JavaScriptで2次元配列をスパース配列に変換する方法
例として、次のような2次元配列があるとしましょう。
const arr = [
[3, 1],
[2, 12],
[3, 3]
];ここでの課題は、このような配列を引数として受け取るJavaScript関数を作成することです。
関数は、入力配列で指定されたインデックスの位置にのみ値を設定し、それ以外の要素はすべてundefinedで初期化された新しい2次元配列(スパース配列/疎な配列)を生成する必要があります。
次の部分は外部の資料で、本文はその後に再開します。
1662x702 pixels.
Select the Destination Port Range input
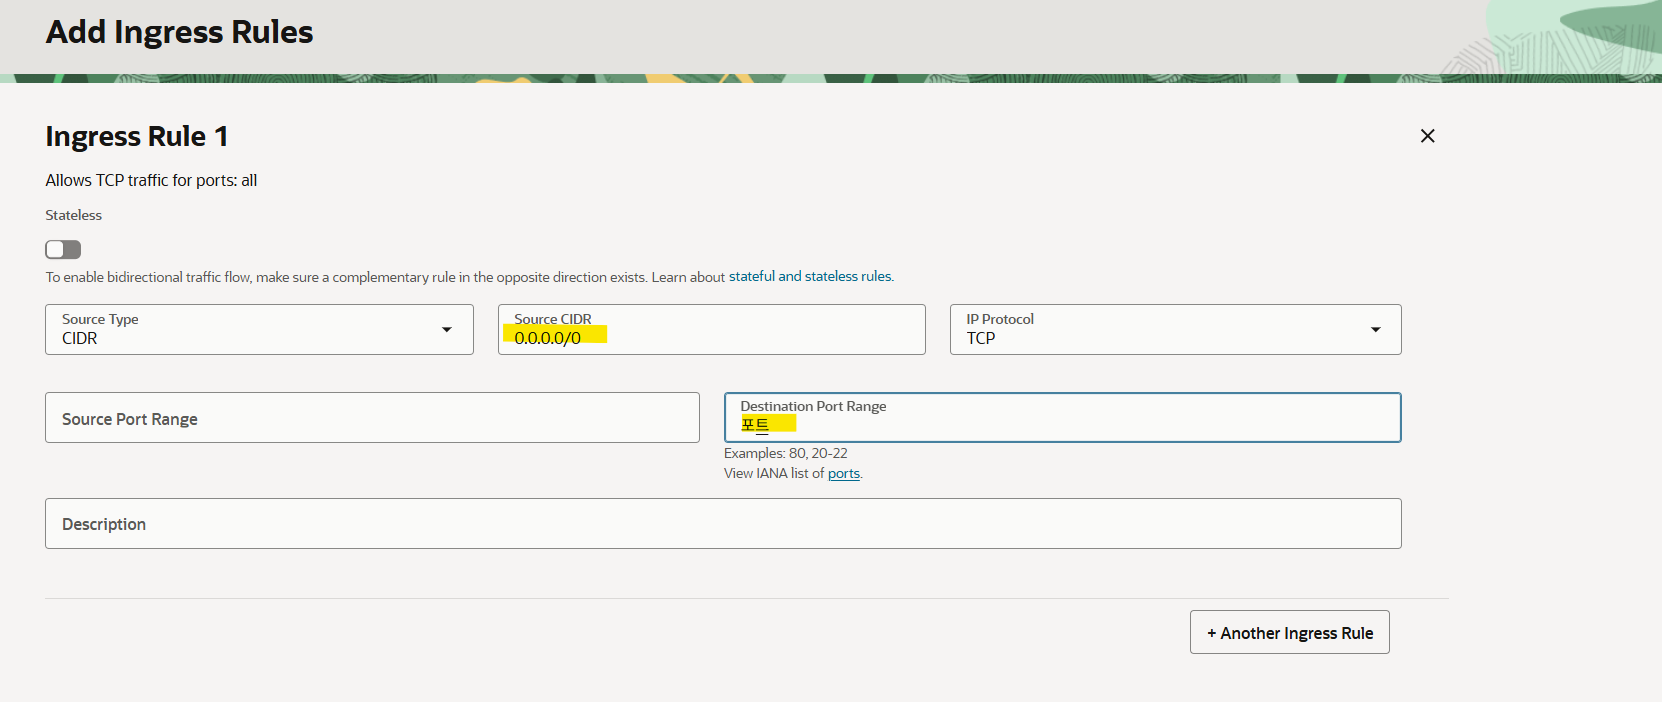(1061, 424)
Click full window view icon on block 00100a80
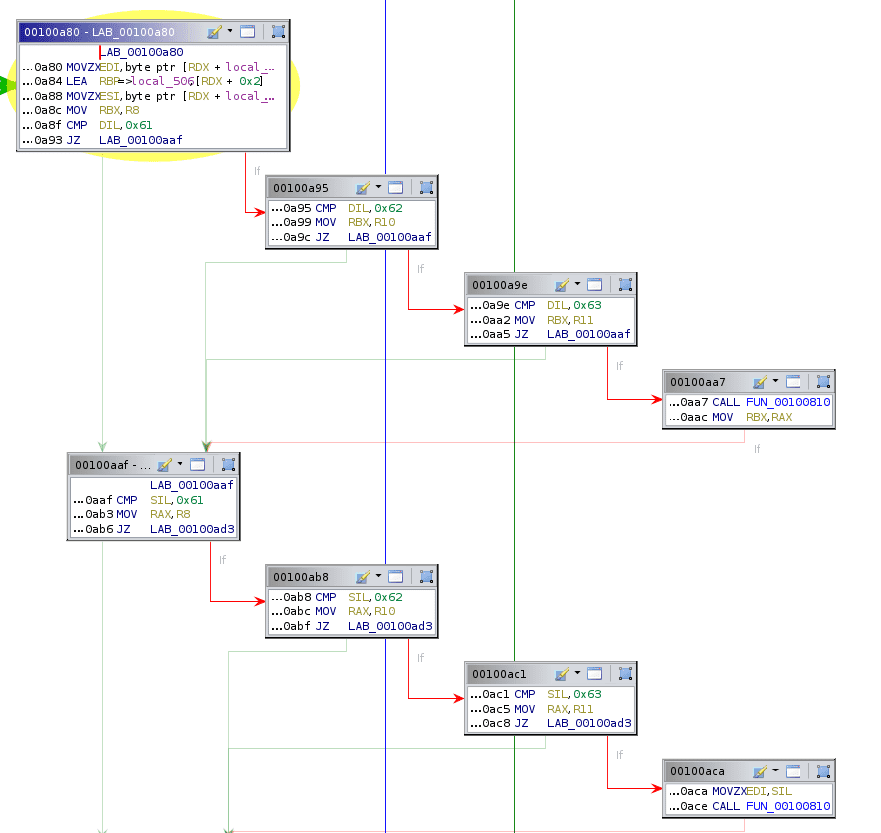Image resolution: width=881 pixels, height=833 pixels. (x=247, y=32)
したがって、上記の入力配列に対しては、次のような対応関係になります。
output[3][1] = 1; output[2][12] = 1; output[3][3] = 1;
そして、これら以外の要素はすべてundefinedになります。
最終的な出力イメージは以下のとおりです。
const output = [
undefined,
undefined,
[
undefined,
undefined,
undefined,
undefined,
undefined,
undefined,
undefined,
undefined,
undefined,
undefined,
undefined,
undefined,
1
],
[
undefined,
1,
undefined,
1
]
];コード例
実装コードは以下のとおりです。
const arr = [
[3, 1],
[2, 12],
[3, 3]
];
const map2D = (arr = []) => {
const res = [];
arr.forEach(el => {
res[el[0]] = res[el[0]] || [];
res[el[0]][el[1]] = 1;
});
return res;
};
console.log(map2D(arr));処理の流れを簡単に説明すると、forEachで各ペア([行, 列])を順番に取り出し、res[行] がまだ存在しない場合は空の配列で初期化してから、res[行][列] に 1 を代入しています。JavaScriptでは、まだ存在しないインデックスに値を代入すると、その間の要素が自動的に「空(empty)」として確保されるため、結果的にスパース配列が生成されます。
出力結果
コンソールへの出力は以下のようになります。
[
<2 empty items>,
[ <12 empty items>, 1 ],
[ <1 empty item>, 1, <1 empty item>, 1 ]
]このように、値が設定されていない部分は「empty item」として表示されます。明示的にundefinedを代入した場合とは内部的に扱いが異なり、不要な要素を持たない分、メモリ効率の面で有利になることもあります。座標データやマトリクスの一部だけに値があるようなケースでは、この手法が非常に有効です。